### Prompt:
Reproduce verbatim the lines of the material below, from the line that contains "Image resolution: width=519" through the line that contains "What do you see at coordinates (297, 28)", including both of those lines.

### Entries on target coordinates:
■ ■ ■ ■ ■
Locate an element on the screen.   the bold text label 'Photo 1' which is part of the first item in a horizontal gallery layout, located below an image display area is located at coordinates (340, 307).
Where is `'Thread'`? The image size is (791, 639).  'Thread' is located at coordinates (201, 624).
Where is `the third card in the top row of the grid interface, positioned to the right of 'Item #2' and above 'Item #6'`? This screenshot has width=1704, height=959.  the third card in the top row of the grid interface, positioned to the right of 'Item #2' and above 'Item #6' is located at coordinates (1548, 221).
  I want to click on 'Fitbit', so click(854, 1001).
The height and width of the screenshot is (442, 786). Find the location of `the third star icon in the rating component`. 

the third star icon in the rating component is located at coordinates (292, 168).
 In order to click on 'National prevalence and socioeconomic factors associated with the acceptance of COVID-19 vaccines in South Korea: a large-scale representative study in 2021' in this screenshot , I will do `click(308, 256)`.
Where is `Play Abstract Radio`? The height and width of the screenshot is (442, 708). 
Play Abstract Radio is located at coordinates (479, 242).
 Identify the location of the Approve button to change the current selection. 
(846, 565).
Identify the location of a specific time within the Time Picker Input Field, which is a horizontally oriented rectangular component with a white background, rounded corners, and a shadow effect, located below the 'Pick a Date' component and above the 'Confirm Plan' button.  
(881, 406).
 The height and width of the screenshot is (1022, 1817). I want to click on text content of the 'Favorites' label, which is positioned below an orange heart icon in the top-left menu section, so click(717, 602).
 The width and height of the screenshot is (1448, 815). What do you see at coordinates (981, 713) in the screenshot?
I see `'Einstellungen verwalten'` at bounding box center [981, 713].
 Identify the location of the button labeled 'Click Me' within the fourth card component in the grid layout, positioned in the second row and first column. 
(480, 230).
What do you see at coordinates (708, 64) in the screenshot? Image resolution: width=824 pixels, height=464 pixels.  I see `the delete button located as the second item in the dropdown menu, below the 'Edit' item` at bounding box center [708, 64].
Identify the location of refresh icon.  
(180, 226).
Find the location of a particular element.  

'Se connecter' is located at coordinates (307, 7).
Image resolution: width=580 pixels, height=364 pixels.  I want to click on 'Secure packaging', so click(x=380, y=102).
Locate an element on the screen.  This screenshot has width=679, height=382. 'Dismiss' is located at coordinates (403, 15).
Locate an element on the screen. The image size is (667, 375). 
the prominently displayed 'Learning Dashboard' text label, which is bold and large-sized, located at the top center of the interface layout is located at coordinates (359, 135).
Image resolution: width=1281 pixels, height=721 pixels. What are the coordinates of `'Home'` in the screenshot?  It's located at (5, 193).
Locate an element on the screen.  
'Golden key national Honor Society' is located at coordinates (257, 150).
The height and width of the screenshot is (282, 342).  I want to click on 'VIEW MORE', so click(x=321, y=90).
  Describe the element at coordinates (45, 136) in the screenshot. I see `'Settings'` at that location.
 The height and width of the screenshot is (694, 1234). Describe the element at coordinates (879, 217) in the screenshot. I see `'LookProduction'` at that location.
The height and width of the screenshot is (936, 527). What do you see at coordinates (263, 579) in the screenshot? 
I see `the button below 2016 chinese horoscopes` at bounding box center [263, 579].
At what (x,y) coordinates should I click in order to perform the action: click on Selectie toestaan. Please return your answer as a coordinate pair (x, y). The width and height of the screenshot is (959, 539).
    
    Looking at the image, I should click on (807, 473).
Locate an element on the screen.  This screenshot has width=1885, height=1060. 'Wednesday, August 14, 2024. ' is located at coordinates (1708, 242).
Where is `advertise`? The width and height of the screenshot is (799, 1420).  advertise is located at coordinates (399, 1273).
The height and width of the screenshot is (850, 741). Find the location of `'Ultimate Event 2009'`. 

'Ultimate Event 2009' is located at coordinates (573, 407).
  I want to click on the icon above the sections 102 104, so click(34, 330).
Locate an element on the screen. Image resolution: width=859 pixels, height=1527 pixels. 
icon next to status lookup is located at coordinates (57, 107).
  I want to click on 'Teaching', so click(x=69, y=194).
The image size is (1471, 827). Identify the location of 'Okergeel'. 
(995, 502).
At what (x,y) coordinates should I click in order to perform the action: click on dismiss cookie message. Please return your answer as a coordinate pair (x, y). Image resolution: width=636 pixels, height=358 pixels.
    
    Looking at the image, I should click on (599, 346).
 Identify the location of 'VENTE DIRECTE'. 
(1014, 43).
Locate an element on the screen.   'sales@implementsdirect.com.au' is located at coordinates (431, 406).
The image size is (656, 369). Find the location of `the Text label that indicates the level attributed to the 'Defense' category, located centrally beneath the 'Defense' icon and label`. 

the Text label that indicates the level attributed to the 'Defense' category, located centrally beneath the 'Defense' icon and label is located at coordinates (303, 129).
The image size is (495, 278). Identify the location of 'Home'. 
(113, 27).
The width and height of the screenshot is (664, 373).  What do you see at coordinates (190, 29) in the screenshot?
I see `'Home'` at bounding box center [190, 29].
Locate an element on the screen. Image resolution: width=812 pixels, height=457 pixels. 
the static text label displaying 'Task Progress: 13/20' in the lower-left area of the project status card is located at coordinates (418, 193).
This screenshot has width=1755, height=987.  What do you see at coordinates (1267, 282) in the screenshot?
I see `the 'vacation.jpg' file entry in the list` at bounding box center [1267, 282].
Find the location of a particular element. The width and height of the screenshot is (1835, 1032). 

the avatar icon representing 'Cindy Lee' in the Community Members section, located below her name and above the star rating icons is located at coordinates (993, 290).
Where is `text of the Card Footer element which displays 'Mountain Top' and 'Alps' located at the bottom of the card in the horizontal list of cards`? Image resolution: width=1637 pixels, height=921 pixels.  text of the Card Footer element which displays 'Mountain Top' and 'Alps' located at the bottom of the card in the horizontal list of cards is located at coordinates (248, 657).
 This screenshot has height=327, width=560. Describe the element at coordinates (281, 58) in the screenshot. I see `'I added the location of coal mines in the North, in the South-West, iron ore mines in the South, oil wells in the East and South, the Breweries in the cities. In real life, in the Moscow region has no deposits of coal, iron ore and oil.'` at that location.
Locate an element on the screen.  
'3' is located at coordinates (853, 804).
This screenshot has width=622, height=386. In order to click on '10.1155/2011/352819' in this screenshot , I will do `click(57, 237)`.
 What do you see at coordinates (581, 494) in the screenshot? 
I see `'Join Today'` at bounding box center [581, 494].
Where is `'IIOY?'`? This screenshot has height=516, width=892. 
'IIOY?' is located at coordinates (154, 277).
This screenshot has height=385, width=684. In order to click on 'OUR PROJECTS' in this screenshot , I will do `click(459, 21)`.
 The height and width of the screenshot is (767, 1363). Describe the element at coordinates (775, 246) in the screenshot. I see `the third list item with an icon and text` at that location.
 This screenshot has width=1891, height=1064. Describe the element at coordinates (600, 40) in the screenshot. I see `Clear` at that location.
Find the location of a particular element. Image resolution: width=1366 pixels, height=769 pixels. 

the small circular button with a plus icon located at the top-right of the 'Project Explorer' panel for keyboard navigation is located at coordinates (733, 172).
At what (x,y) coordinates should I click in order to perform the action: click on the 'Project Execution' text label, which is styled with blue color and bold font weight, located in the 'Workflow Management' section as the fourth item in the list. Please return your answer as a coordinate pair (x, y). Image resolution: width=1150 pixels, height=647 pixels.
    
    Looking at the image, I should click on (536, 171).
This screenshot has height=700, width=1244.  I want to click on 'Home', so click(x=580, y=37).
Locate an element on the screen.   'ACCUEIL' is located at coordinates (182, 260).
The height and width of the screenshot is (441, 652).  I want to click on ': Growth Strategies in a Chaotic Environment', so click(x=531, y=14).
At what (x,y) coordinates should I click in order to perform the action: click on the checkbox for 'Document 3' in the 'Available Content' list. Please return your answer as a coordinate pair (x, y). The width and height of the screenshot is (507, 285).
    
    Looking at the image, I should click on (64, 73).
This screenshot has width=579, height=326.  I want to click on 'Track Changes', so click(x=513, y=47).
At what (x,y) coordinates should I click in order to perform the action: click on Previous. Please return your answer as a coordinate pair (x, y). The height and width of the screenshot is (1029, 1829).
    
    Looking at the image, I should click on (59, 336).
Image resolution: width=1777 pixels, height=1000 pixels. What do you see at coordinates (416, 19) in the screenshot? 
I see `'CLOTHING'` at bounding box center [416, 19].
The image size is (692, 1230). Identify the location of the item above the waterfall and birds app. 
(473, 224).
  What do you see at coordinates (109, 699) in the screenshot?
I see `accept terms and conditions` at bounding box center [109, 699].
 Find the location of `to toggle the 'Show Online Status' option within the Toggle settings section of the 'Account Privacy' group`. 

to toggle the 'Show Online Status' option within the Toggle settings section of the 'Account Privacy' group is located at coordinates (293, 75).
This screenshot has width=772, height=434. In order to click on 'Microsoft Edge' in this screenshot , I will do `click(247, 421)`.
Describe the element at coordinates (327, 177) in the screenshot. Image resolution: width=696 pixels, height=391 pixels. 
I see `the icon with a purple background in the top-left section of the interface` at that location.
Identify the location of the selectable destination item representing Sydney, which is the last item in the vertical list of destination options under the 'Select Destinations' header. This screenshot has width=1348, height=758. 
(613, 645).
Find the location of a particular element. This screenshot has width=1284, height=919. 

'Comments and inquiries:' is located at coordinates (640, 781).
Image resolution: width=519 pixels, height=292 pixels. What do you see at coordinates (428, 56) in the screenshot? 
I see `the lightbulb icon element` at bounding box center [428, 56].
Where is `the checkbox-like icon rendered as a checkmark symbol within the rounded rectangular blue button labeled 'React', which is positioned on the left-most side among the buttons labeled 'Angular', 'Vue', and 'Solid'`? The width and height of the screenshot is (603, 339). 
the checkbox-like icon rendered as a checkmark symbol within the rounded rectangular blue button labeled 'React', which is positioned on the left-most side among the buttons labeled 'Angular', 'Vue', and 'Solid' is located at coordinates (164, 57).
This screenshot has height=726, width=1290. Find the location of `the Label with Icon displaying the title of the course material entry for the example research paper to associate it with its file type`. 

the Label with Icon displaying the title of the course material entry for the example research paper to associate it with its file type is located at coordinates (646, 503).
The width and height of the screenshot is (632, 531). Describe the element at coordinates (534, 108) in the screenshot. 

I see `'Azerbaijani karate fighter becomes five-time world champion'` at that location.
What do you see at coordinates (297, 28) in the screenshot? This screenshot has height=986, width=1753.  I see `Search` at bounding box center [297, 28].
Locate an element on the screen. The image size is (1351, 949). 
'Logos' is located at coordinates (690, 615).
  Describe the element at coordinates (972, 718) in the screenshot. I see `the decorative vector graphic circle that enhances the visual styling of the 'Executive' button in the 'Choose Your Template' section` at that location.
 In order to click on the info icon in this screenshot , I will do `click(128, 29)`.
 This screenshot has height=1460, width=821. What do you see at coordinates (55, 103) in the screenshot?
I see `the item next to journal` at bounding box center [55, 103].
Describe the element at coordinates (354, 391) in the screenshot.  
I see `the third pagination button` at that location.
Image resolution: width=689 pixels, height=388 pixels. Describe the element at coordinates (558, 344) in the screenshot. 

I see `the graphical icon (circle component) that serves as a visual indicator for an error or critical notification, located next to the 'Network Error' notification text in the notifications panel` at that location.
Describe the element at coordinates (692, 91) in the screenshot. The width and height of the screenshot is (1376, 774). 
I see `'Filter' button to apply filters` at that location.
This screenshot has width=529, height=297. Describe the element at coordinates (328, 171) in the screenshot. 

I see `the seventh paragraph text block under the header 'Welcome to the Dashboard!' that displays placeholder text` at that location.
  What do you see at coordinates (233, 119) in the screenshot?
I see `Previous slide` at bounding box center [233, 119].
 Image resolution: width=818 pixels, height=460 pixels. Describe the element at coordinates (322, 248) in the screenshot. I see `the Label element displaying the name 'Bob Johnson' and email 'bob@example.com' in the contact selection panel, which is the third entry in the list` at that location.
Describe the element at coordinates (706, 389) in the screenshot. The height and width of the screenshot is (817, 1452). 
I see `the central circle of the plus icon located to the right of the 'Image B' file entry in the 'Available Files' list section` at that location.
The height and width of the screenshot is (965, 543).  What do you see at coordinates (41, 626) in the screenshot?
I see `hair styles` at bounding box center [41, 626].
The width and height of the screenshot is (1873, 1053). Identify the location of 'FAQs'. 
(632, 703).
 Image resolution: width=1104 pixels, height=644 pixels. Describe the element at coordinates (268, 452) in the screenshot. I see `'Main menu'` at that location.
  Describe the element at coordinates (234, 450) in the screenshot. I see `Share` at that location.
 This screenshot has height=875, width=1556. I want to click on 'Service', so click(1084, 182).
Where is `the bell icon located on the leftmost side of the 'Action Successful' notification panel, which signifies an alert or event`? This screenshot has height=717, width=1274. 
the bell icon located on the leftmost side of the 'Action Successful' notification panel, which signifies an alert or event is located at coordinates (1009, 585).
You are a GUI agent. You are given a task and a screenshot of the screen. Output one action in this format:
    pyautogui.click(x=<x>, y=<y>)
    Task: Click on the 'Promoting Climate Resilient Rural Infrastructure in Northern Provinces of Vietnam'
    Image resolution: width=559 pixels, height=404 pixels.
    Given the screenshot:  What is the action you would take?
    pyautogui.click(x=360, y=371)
■ ■ ■ ■ ■
### Problem solution:
Image resolution: width=519 pixels, height=292 pixels. What do you see at coordinates (428, 56) in the screenshot? 
I see `the lightbulb icon element` at bounding box center [428, 56].
Where is `the checkbox-like icon rendered as a checkmark symbol within the rounded rectangular blue button labeled 'React', which is positioned on the left-most side among the buttons labeled 'Angular', 'Vue', and 'Solid'`? The width and height of the screenshot is (603, 339). 
the checkbox-like icon rendered as a checkmark symbol within the rounded rectangular blue button labeled 'React', which is positioned on the left-most side among the buttons labeled 'Angular', 'Vue', and 'Solid' is located at coordinates (164, 57).
This screenshot has height=726, width=1290. Find the location of `the Label with Icon displaying the title of the course material entry for the example research paper to associate it with its file type`. 

the Label with Icon displaying the title of the course material entry for the example research paper to associate it with its file type is located at coordinates (646, 503).
The width and height of the screenshot is (632, 531). Describe the element at coordinates (534, 108) in the screenshot. 

I see `'Azerbaijani karate fighter becomes five-time world champion'` at that location.
What do you see at coordinates (297, 28) in the screenshot? This screenshot has height=986, width=1753.  I see `Search` at bounding box center [297, 28].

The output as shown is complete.